Thursday, September 22, 2016

Making America Good Again: Another Golden Rule Challenge

The news of more rioting in Charlotte, NC, greeted me in my newsfeed again today.  My sister-in-law asked:  "When is it going to stop?"  Good question, but which "it" do you want to stop? 

Do you want the police to stop targeting black people?
Do you want to stop the injustice in America's criminal justice system?
Do you want black people to stop disobeying the orders of the police? 
Do you want people to stop protesting in violent ways?
Do you want everybody to stop from forming opinions until all the facts are known?
I'm sure you have your own "it"?  Which "it" do you want stopped?

My challenge to you today is to take the Golden Rule and apply it to what you know about this situation and similar ones from other cities.   What would you do if this were your hometown? 

Today, "seek first to understand, then to be understood."   

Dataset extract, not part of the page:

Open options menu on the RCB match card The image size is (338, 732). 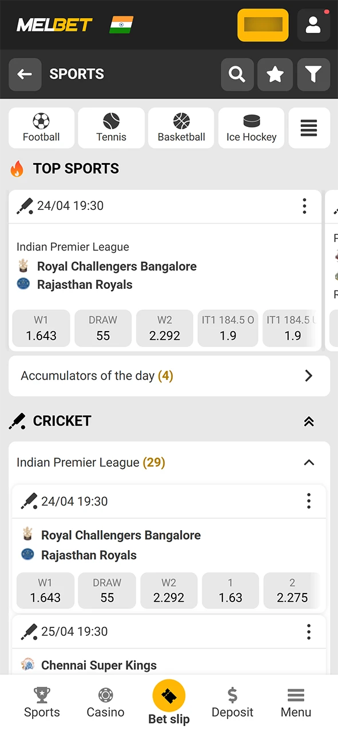(304, 206)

This is the fifth habit from Stephen Covey's "7 Habits of Highly Effective People."  It is a corollary to the Golden Rule because understanding is an essential step in doing for others what you would like them to do for you.
How can you seek to understand? You should talk with people who have a different perspective.  In situations like this, the best you might be able to do is get your news from multiple sources!  The news media and social media are not trustworthy.  Balance liberal and conservative sources against the other, and try to glean the truth as best you can.  Try to grasp the facts and the feelings of those involved.  Seek out, as the Charlotte Police Chief Kerr Putney said, "Not my truth, not your truth, but the truth." 
And then, find a quiet moment and put yourself into this news story. 
If you were the person confronted by the police, how would you respond?  How do you think police officers want you respond, and by law, how you should respond?  Do you think the police can be trusted?
If you were the police officer, how would you approach this situation?  How do you think people want to be treated as you approach them?  Do you assume that all, or some groups of citizens, are more likely to be criminals? 
Put yourself in the place of the family, friends and neighbors of the person killed by a police officer.  How do you feel?  What do you want to know?  How would you respond?
Put yourself in the place of the community.  How would you protest?  What would push you to violence? 
You can never know for certain how someone else might feel about or respond to a situation, just like no one can know how you would.  Different life experiences shape our thoughts and actions.  But empathy, a part of loving, requires that we try to understand where the other person is coming from.   It may not change your opinion, but it will help you understand the opinions of others.
Walk a mile in the other person's shoes - and then perhaps we can find common ground to have a conversation and prevent a conflagration.